Secure remote control for conventional and virtual desktops

Symantec boffins reckon it's no longer enough to shield e-mail users from malicious email and that spam and phishing over SMS are now worthy of some decent defences. They've even penned a study to back up the proposition, suggesting that SMS spam could be 97 per cent detectable with a false positive rate as low as 0.02 per cent.

The researchers, from Symantec offices in the UK, Ireland and the US, have published their paper at Arxiv saying that although spam detection in SMS is harder than in e-mail, it can be done.

SMS remains popular – even in an era of over-the-top messaging platforms that want to eat the carriers' lunch by shifting their texts to the data channel – and the paper argues that various habits in SMS make spam detection a problem. They cite “lexical variants”, along with contractions, wordplay and other obfuscations as posing challenges for anyone wanting to detect malicious messages.

With better baselines, the researchers argue, including text normalisation and substring clustering, these problems could be overcome.

Working with an unnamed US carrier, Symantec was able to use a large SMS dataset to test their machine learning approaches to spam-blocking.
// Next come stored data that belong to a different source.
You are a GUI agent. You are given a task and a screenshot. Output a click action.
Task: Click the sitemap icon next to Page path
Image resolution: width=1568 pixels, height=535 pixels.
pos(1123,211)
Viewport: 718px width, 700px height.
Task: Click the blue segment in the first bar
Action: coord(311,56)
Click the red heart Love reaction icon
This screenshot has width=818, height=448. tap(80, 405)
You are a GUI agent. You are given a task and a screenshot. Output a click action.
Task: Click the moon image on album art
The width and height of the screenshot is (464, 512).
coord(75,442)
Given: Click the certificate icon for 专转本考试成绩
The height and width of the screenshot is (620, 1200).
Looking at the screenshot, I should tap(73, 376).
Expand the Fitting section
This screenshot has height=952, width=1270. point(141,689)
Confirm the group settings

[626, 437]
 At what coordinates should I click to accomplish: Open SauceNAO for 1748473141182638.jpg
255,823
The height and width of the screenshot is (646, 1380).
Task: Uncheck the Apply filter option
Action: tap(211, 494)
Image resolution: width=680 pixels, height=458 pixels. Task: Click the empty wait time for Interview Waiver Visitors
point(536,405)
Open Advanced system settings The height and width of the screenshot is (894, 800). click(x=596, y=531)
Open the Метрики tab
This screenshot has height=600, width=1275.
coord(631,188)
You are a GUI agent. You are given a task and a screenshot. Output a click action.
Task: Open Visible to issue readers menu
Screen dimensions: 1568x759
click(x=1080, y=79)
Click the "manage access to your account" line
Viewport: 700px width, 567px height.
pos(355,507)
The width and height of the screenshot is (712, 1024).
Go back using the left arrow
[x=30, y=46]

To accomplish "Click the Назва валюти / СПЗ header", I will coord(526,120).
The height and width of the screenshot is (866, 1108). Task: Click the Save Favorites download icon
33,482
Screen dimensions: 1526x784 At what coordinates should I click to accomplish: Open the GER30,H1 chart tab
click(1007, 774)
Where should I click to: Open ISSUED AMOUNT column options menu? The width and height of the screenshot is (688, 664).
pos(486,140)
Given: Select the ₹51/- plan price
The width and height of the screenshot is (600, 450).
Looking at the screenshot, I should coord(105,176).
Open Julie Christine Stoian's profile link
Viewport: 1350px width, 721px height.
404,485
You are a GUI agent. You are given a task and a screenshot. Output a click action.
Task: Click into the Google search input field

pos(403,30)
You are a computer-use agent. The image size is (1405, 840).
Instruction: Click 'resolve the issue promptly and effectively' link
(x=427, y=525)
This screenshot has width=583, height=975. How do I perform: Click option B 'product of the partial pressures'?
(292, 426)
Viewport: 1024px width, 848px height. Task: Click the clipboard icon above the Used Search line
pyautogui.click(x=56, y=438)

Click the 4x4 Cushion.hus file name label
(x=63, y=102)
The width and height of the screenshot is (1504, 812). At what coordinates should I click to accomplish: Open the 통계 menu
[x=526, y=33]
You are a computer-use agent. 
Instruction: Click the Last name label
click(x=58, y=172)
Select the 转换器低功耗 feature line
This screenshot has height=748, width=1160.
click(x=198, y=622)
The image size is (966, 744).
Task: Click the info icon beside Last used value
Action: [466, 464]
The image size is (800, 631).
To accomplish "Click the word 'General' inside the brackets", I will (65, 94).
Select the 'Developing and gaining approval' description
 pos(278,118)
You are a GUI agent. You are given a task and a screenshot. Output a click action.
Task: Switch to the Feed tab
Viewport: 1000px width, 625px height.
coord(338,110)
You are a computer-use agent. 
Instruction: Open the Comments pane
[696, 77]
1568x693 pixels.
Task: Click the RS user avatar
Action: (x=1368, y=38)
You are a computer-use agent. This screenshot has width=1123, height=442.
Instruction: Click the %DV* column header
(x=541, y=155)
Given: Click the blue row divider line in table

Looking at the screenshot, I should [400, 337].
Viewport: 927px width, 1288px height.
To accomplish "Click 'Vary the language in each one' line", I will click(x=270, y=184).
To avoid false positives, they note, they also used “a combination of behavioural and linguistic information” to get more robust results.

The researchers had around 400,000 text messages to work with (including 300,000 spams), allowing them to test what they describe as “clustered substring tokens from a subset of 100k messages using t-distributed stochastic neighbour embeddings … string similarity functions based on matching n-grams and word co-occurrences.”

To expand the total training data set, the researchers also cleaned up 200,000 Twitter messages (removing hashtags and user mentions). Their study used two approaches: MELA (message linguistic analysis) and MPA (messaging pattern analysis).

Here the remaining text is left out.